Monday, February 16, 2015

On Winter

photo by Kelly Sikkema
image courtesy of unsplash.com
Winter wears me out.

I don't really have the right to complain, not anymore.  I was raised in upstate New York, where we got snow, but I've since moved twice, both times further south.  In fact I'm now living in a city where the snow birds, some from upstate New York, regularly show up in numbers at local restaurants -- it's a little weird.

To be honest, part of what put me in mind of this post was discussing the winter weather in New York and in parts similar -- colder than usual temperatures staying around longer than usual, tons and tons of snow, and wind speeds that make air that will probably kill you into air that will kill you if you're not careful.

But it's not really the weather I'm talking about when I say that winter wears me out.  I don't really mind the cold much, I sort of try to wear enough clothing and not worry about it.  Really I think it's the dark, and, like everything else, I think it's the time.  Darkness and time, not much more to it than that.
In winter when I get up in the morning, on time to get ready and go to work, it's still night time outside.  (My shift starts at 8am, I do not have a job that actually starts early in the morning.)  The car is scraped off and warming up, and we're on the road, and it's dawn but not sunrise.

(Nota bene for learning writers: the difference is that dawn is a light form that starts way before, and sunrise is exactly what it sounds like.)

And then the day is over, and I get home, and it's basically sundown.

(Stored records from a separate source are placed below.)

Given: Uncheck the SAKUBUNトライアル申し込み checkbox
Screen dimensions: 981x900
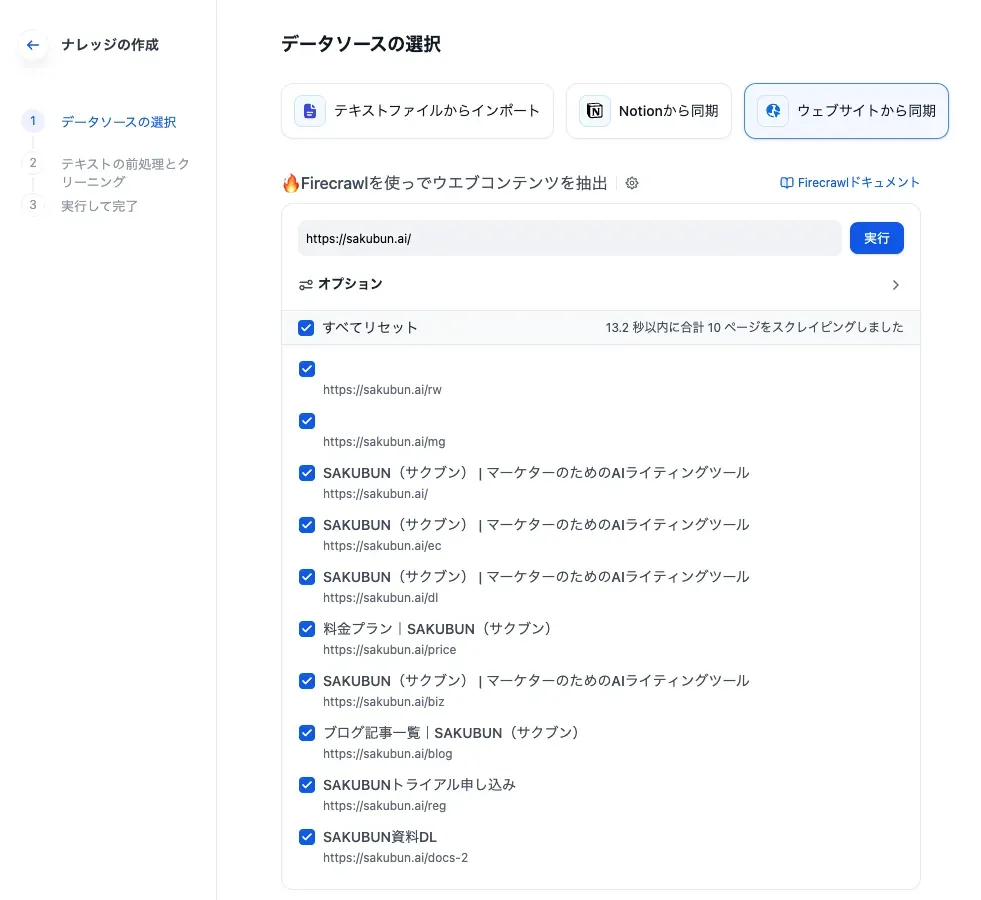Looking at the screenshot, I should (x=307, y=785).
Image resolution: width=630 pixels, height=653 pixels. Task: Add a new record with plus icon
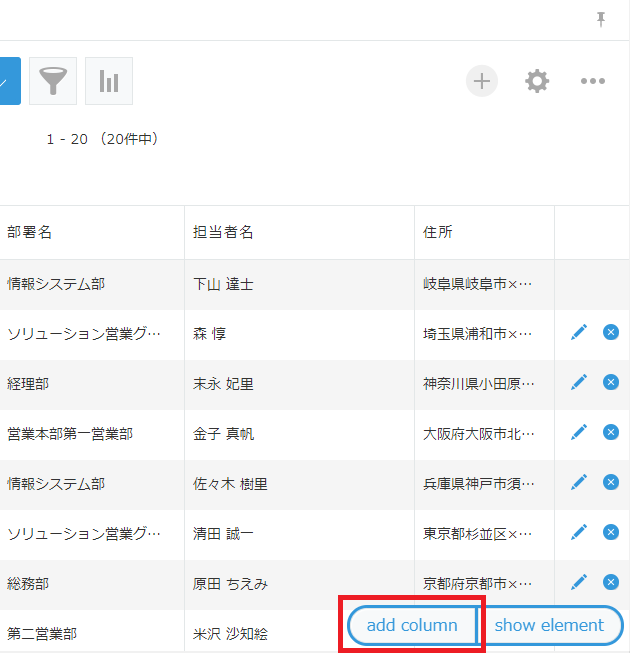click(482, 81)
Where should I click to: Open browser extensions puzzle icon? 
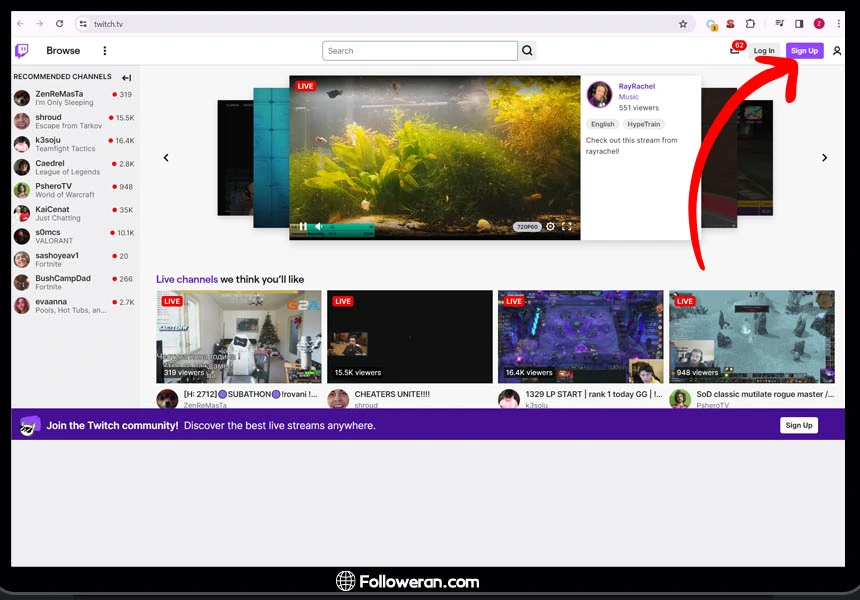tap(750, 24)
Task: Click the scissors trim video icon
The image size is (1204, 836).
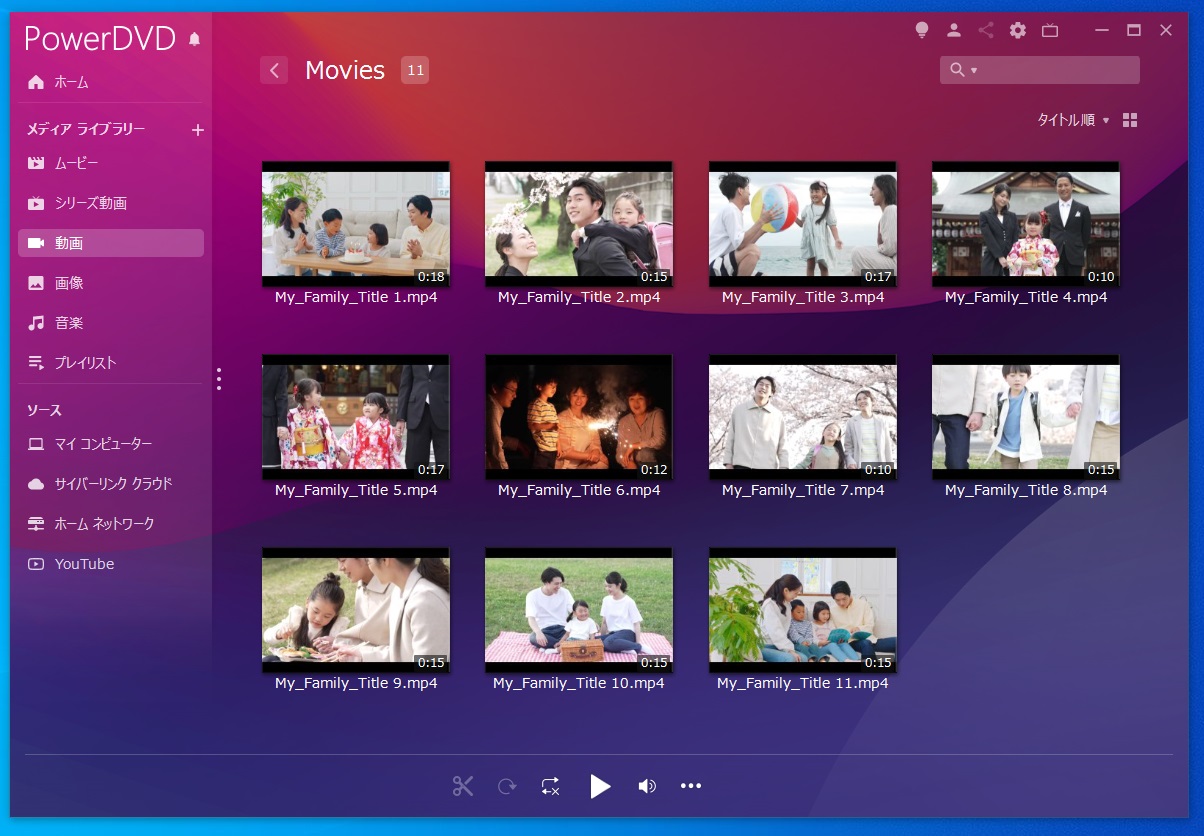Action: pos(462,786)
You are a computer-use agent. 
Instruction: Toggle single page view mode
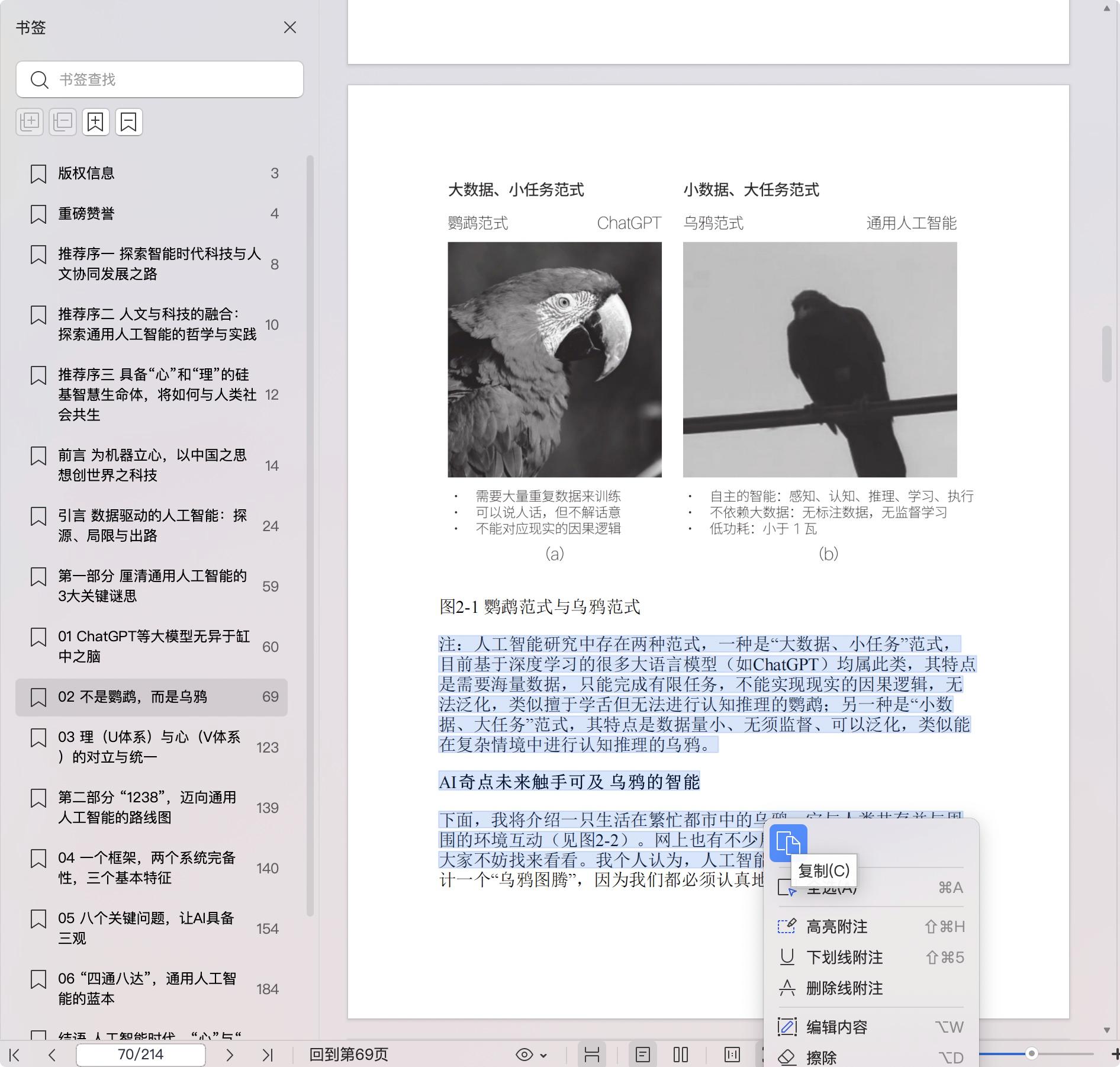tap(642, 1055)
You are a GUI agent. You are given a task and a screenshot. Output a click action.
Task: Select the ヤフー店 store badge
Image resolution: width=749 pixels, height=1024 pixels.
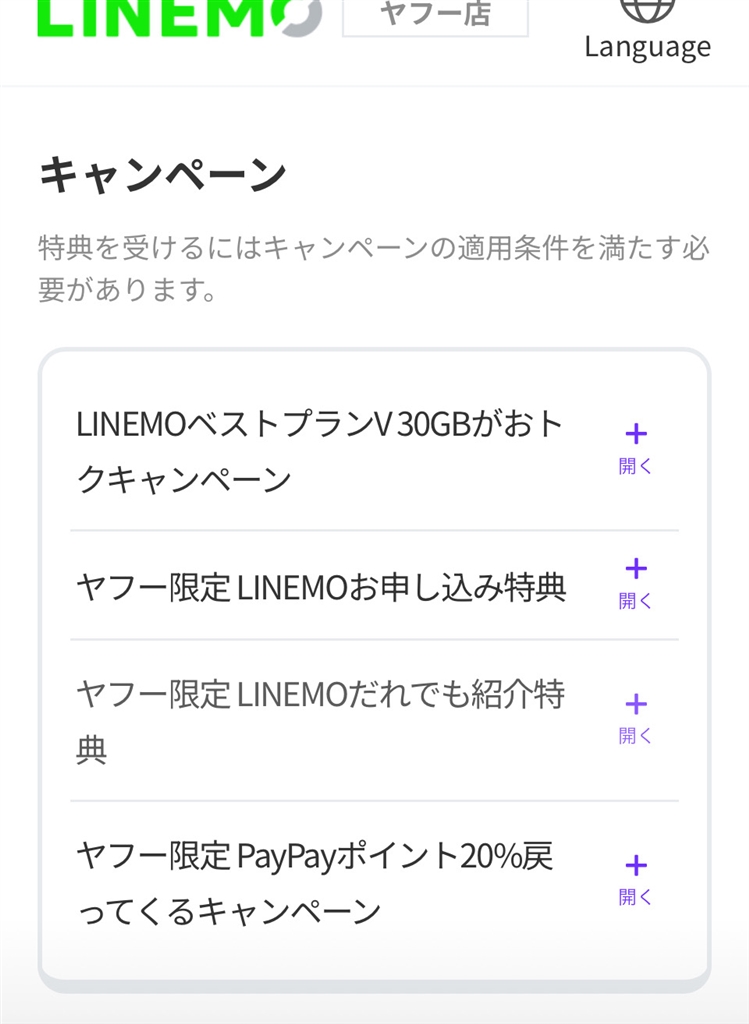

In February I have a little under an hour before it's dark outside.  I cook dinner, or my wife does (she's really good at it), we watch a little TV, I might try to write some, and we go to bed.  Vary the amount of time that each of these steps take, and you have about all the variety my winter evenings have.

Why don't I do more things with my time?  Why am I limited to just these things?

Of course I am not really limited, it's all really just a matter of habit and routine, something most people know about really.  If we wanted to we could do other things with our time, we've got four or five decent hours of time between when we get home from the day job and when it's reasonably time to turn in.

So why don't we?

The best answer I can come up with, other than the laziness of a comfortable routine, is that it's just tiring to try and get up and get things done when it's already night outside.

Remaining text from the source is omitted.